Life of a working mom

Today I am working from home, and just like most days, my second child, Makie, would be so clingy and I would have a hard time focusing on my deliverables. Earlier, she’s throwing a fit while I’m trying to keep my head above water. I am currently stressed over the changes that’s been happening at work and the tons of tasks that have to be done in a very short timeframe. How in the world would I fit cuddle time when I’m on work mode?

A few minutes ago I snapped at the little one for crying because she can’t understand that I have to work. Ironically, I took this job to have more time with the kids at home, but I can’t be mommy when I’m on work mode. It’s a sad reality of being a working mom. There’s just not enough time to be great at both.
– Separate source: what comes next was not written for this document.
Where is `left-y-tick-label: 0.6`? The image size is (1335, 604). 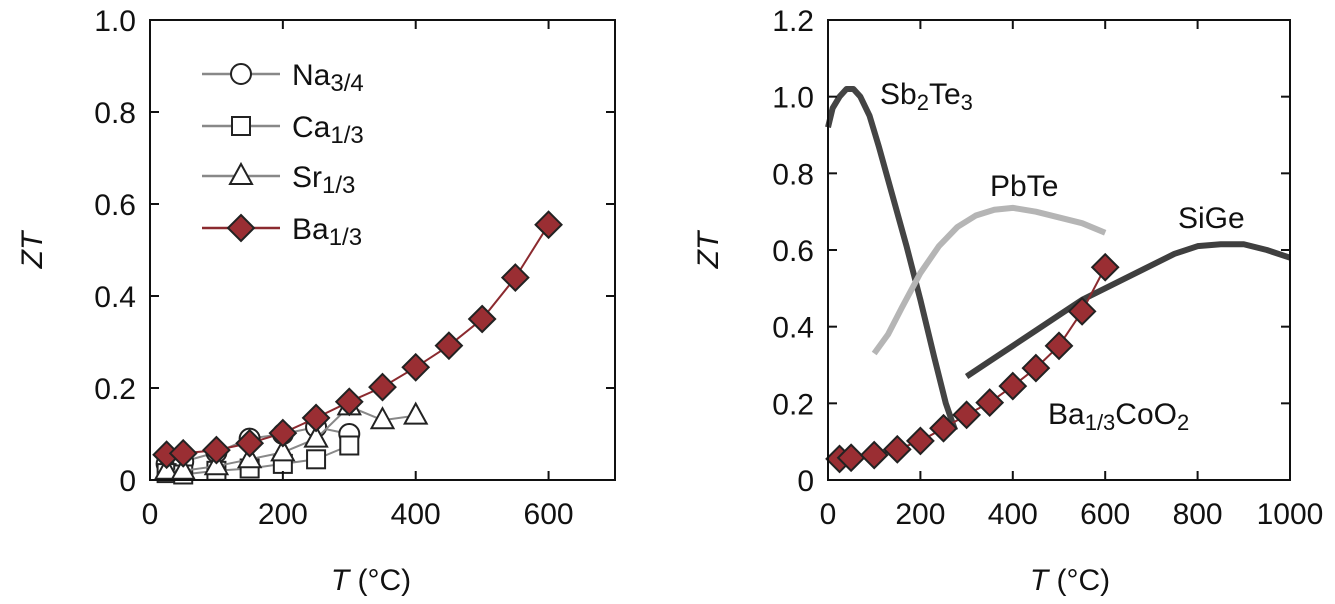 left-y-tick-label: 0.6 is located at coordinates (115, 206).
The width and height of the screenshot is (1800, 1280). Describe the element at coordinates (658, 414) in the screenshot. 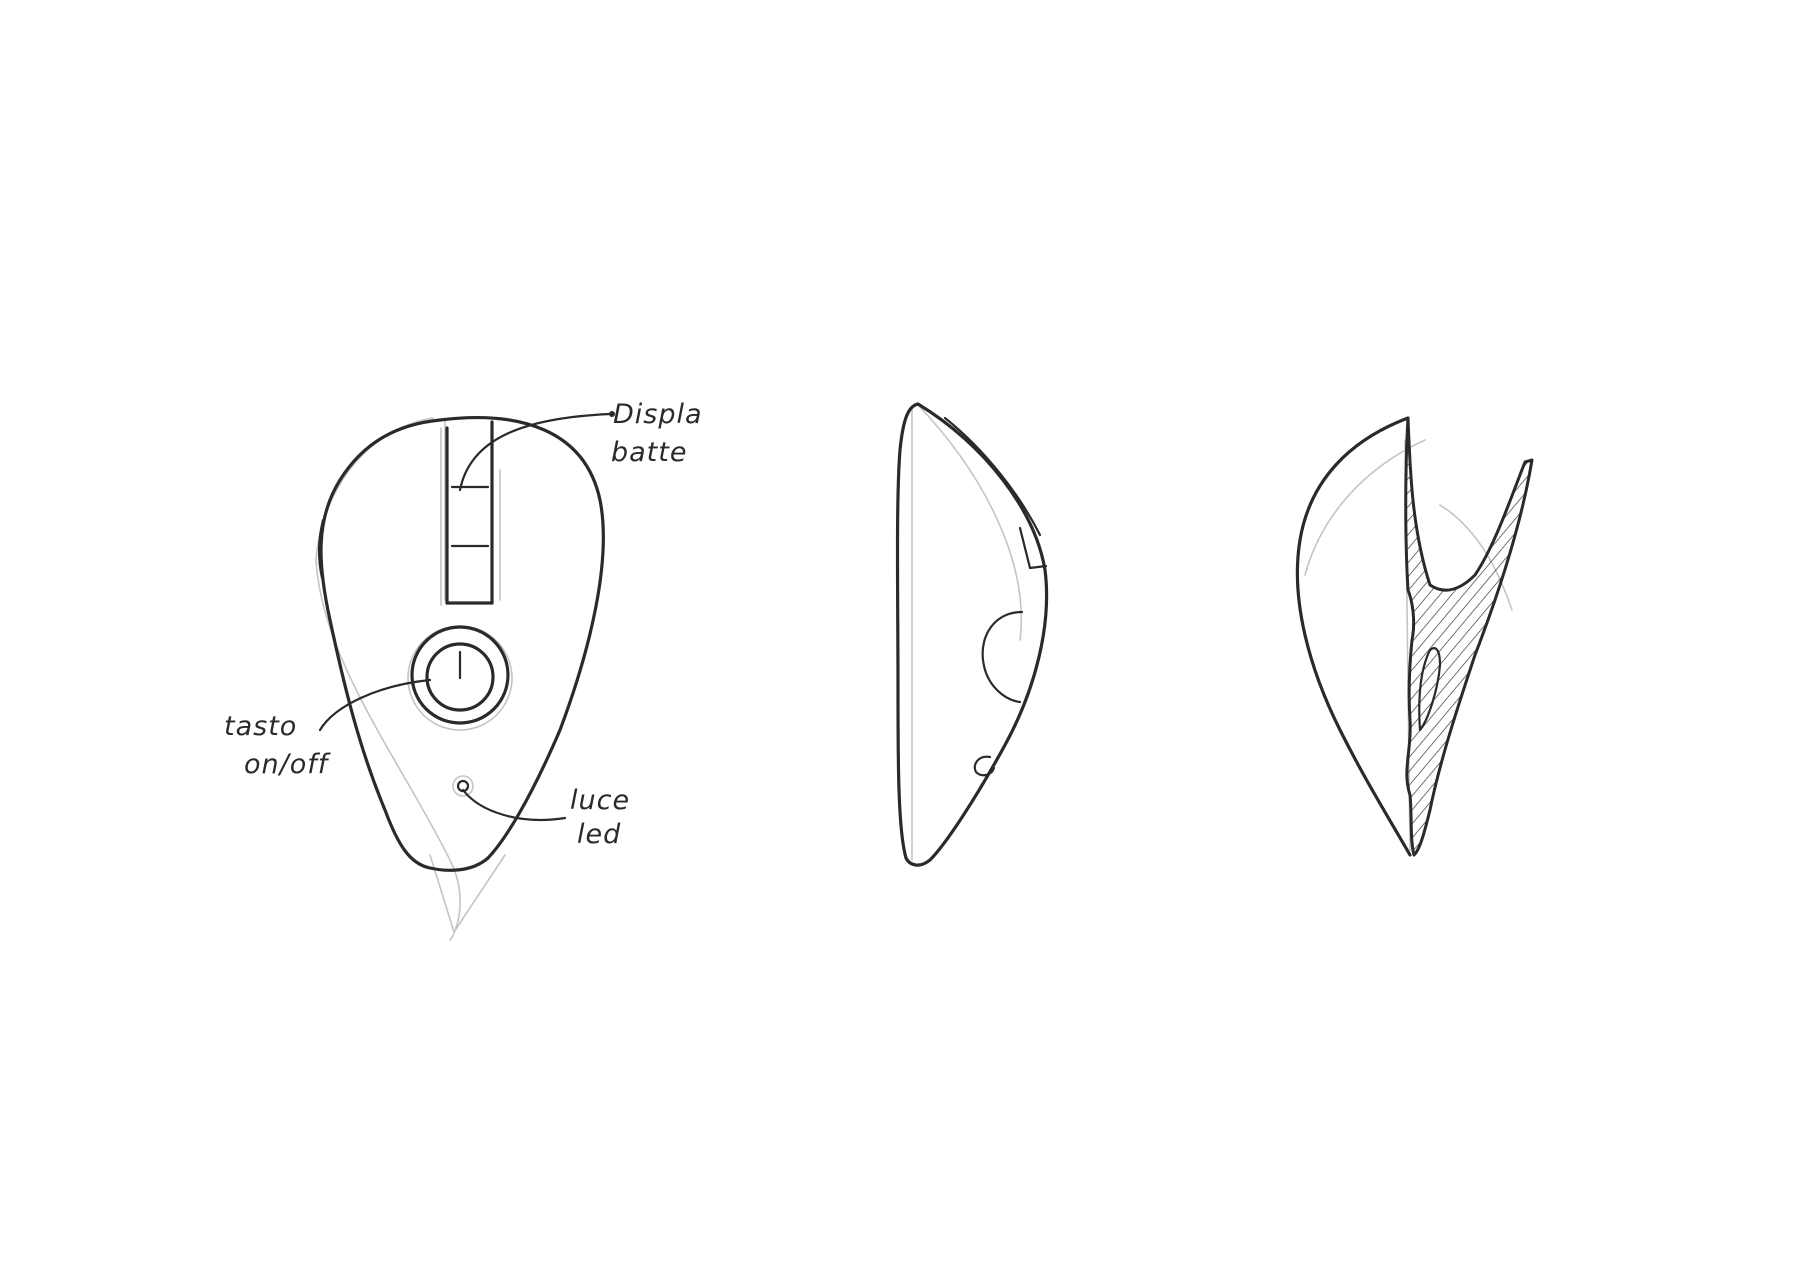

I see `display-label-line1: Displa` at that location.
So I let Makie cry it out. Mommy has to work and she has to suck it up. She’s now playing as I type this, but here I am feeling all guilty because there will be times she wanted to snuggle and I can’t be there for her. Now I’m taking a 15-minute break to type my thoughts in, hoping she’d be able to read this when she’s all grown up.
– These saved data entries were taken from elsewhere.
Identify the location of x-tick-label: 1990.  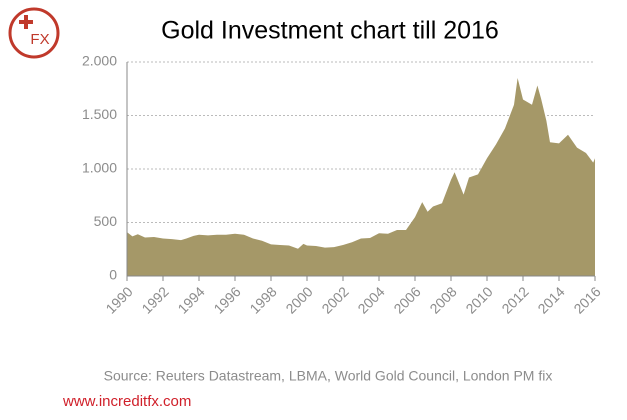
(118, 300).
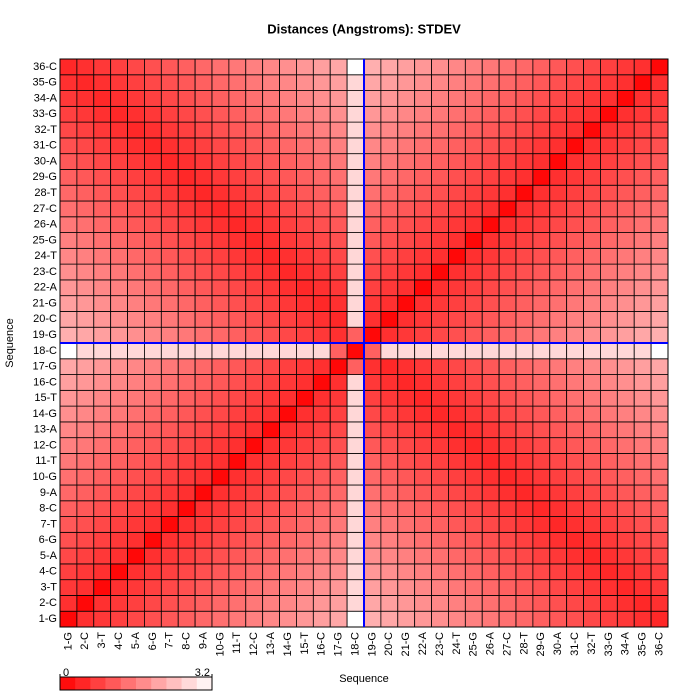  Describe the element at coordinates (45, 177) in the screenshot. I see `y-tick-label: 29-G` at that location.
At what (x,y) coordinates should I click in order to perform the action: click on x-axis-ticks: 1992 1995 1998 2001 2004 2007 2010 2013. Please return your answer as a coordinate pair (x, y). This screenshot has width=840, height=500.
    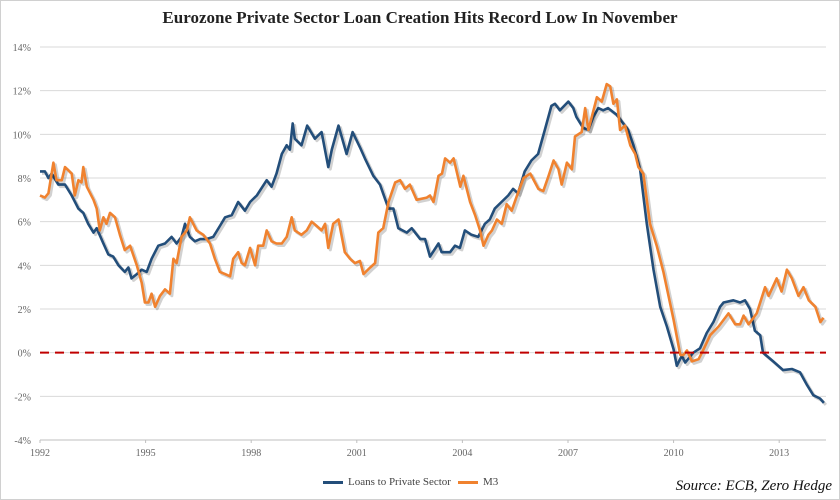
    Looking at the image, I should click on (410, 450).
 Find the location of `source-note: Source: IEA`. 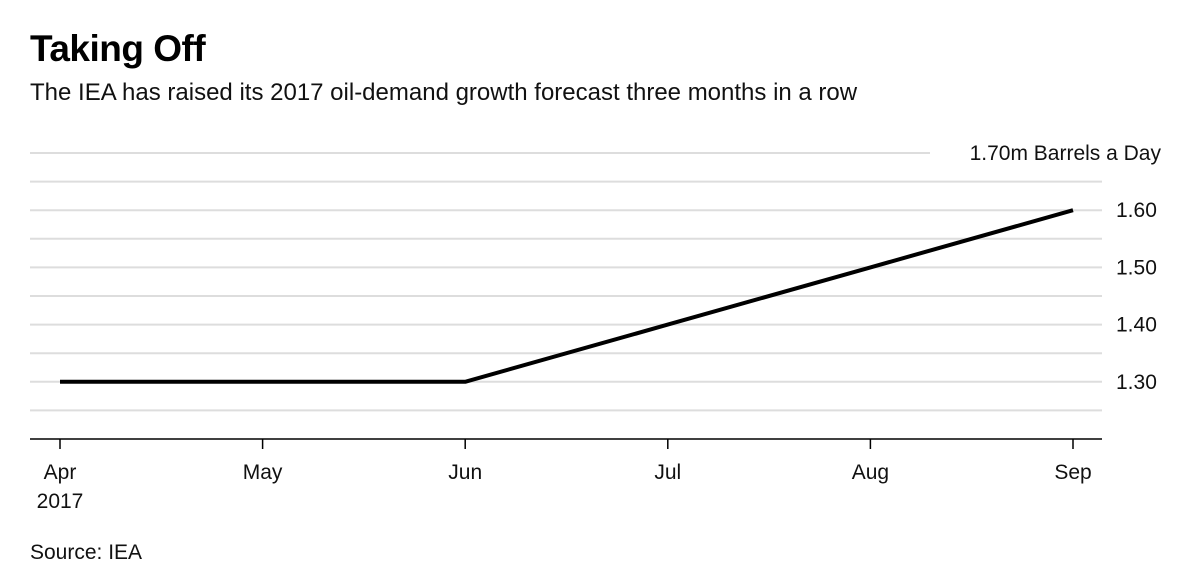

I know time will come when she won’t cry if I go to work. I know she will eventually get over her tantrums when things don’t go her way; or she will get over smelling my armpits when she turns a little older. Soon she will not be lying sideways and kicking us out of bed.

Sometime soon, I will not have a dirty face to wipe. I will not have to carry her when she says “up”. I will not have to wash her bum and kiss parts of her body that’s “ouchie”. I won’t fight to brush and tie her hair. She will not always be my small little girl and I know I have to seize every cuddle opportunity thrown my way.
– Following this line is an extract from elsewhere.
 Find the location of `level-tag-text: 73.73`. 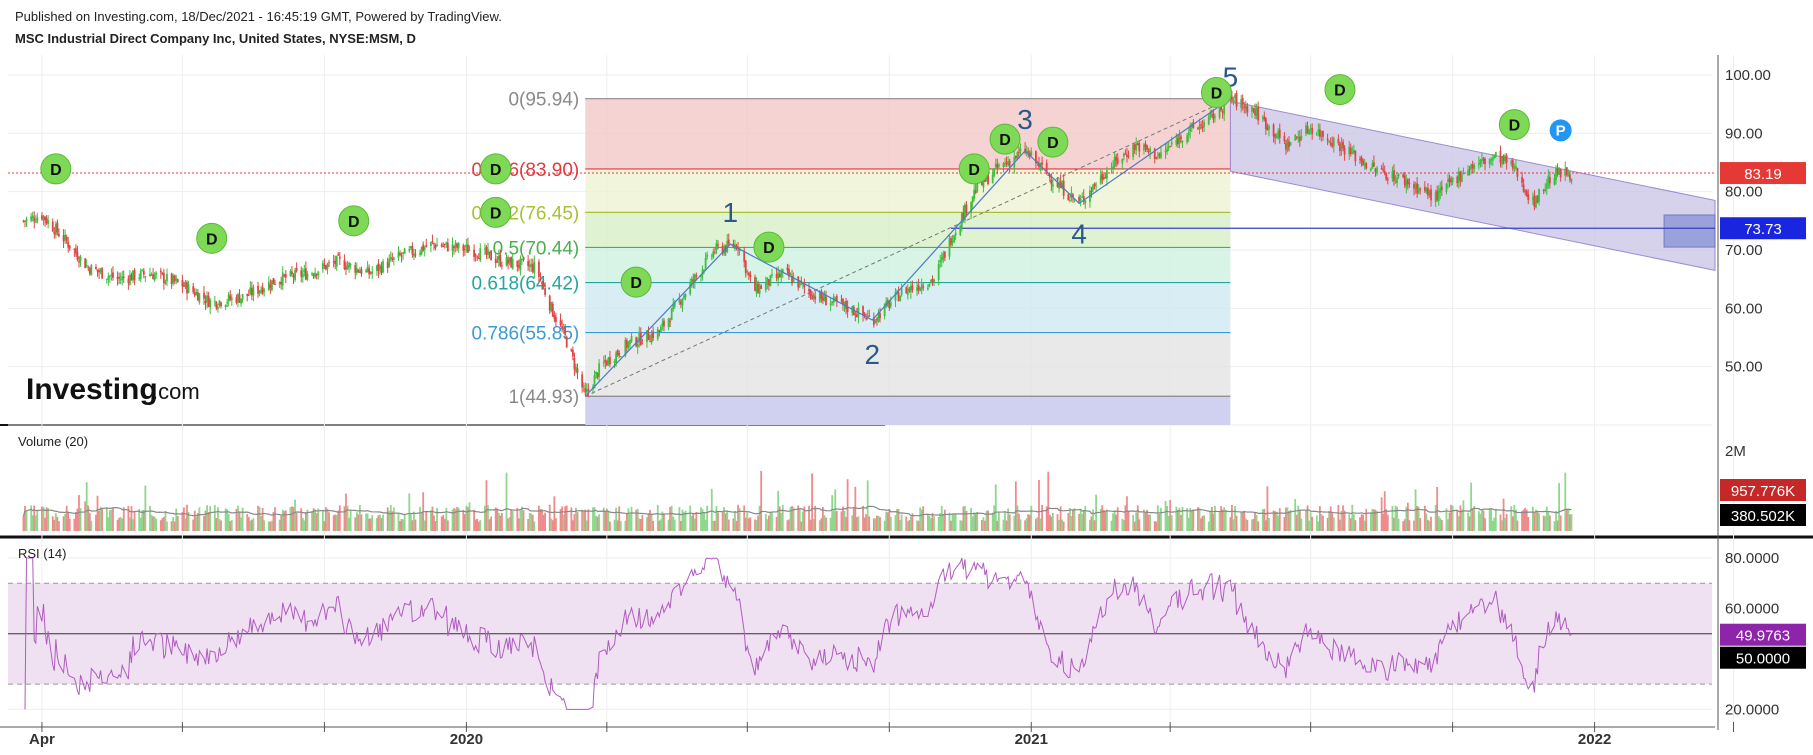

level-tag-text: 73.73 is located at coordinates (1763, 230).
I’m sorry baby for having to share mommy’s time but that’s how it is right now. We need to compromise because I am wearing too many hats. I’m sure you will understand when you grow a little bit older. For now, let’s enjoy our nightly snuggles before going to bed, and I promise we’ll have more on weekends. I’m glad you’re happy playing with Ate Kamie now, while I go back to work since my 15-minute break is over.